Cast as flight attendant, daughter, housewife and mother, the principal women in the Left Behind series play second string to a career airline pilot, precocious news reporter, Nobel prize-winning chemist and international politician/statesman.

The best-selling Left Behind books serve numerous readers as convincing commentaries on Bible prophecy and teaching relating to end times. Unfortunately, sex role stereotypes commence at cruising altitude on page one when senior pilot Rayford Steele (even his name evokes masculine strength) fantasizes about the possibility of an affair with the flight attendant Hattie Durham.

Steele mentally compares “drop-dead gorgeous” Hattie with his distant wife Irene who has replaced her serial enthusiasms for Amway, Tupperware and aerobics with an obsession for religion. The rapture interrupts Steele’s fantasies somewhere over the North Atlantic Ocean, protecting the “never unfaithful” pilot from his basic instincts.

The authors’ own words project their attitudes towards their female characters. “Beautiful, sexy and smart” Hattie Durham is a “toucher”… “as she brushed past or rested her hand gently on his (Steele’s) shoulder…”

“Attractive and vivacious enough, even at forty,” Irene Steele allows Christian radio to point her to “real preaching and teaching” at New Hope Village Church that is unavailable in the country club-like church she and Rayford shared.

“A fastidious housekeeper,” Irene departed her “beautiful, frilly place … decorated with needlepoint and country knickknacks” from the flannel nightgown “which she only wore when he was not home.”

Chloe Steele completes the original female trinity of the first book: Stanford college student, “competitive, a driver…but she was like her dad. She took care of herself.”

Both the gorgeous temptress Hattie and the departed paragon Irene perform on occasion as though intellectually challenged. Hattie reveals innate moral and spiritual weaknesses when she moves into the enemy camp to serve as a personal assistant to Nicholae Carpathia, the antichrist figure. Hattie’s unwed pregnancy creates numerous spiritual, as well as political, complications.

Chloe joins the Tribulation Force (book two in the series) dedicated to physical and spiritual warfare and becomes a partner with the pastor, the reporter Cameron “Buck” Williams and her father—as much as a woman is permitted. Because of her relationship to her father and her reporter friend/husband, Chloe becomes a vital team member allowed to employ her intelligence and abilities in business and finance.

As subsequent volumes appeared, other women played significant roles, including the sophisticated Irene-antithesis Amanda White, second wife of the widower Rayford Steele. Nevertheless, men dominate the action, decision-making and biblical interpretation.

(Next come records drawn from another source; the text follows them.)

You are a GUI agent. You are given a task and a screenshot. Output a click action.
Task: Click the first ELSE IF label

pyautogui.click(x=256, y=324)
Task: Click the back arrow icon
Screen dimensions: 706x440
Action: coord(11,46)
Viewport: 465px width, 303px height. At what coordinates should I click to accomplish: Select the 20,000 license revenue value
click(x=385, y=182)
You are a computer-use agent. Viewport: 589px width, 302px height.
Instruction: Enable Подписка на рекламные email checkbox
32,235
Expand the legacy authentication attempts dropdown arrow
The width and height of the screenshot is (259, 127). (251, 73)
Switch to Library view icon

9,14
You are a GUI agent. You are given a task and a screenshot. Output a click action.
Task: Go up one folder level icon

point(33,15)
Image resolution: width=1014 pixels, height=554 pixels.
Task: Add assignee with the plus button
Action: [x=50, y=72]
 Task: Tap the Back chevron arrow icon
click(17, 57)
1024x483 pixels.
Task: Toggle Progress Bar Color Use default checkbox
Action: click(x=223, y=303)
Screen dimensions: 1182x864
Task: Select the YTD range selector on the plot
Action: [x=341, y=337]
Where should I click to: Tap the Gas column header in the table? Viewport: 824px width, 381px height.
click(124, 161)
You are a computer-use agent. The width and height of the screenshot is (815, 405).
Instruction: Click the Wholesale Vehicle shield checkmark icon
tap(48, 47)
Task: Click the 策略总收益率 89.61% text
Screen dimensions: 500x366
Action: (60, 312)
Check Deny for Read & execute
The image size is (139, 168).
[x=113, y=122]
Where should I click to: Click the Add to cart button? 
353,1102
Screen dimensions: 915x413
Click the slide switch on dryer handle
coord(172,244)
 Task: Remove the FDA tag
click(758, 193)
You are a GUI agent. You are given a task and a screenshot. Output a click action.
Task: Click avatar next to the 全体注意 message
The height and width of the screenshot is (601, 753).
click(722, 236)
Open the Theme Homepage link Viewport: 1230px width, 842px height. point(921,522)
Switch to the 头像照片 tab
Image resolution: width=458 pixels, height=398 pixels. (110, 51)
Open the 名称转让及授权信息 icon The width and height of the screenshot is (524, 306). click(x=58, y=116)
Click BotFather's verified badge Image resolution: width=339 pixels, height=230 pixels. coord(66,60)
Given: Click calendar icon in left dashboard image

A brief nod to racial diversity and stereotyping occurs early on when New York-based Williams attempts to mend his relationship with “fiftyish black woman” Chicago news bureau chief Lucinda Washington after he scooped her office on a Chicago story. Three days later she is raptured. Her son Lionel plays one of the four major teen roles in the initial book of the youth series Left Behind: The Kids.

The “kids” series boasts 18 volumes. Vicki Byrne, “fourteen and looked eighteen … fiery red hair … short skirts, flashy tops, lots of jewelry,” Lionel Washington and two more teenage boys move through adventures parallel to the adult Left Behind books.

Readers eagerly await new installments of this apparently never-ending serial of post-rapture adventures, which began in 1996. Number nine, entitled Desecration: Antichrist Takes the Throne, hit Christian and secular bookstores in October 2001. All the major characters (except the Raptured housewife introduced through the memories of her pilot husband and student daughter) are spiritual losers by virtue of being present in these tales.

Of course, everyone left behind receives one final chance to become good enough to make the second cut. Methodical and unrelenting Scripture searching and study occupy several male characters trying to make sense of a distressful and depressing situation. The women seem content to accept truths as they become revealed from Revelation, Ezekiel and Daniel.

Margaret Tarpley is an associate in surgery for surgical education at Vanderbilt Medical Center and a former missionary to Nigeria.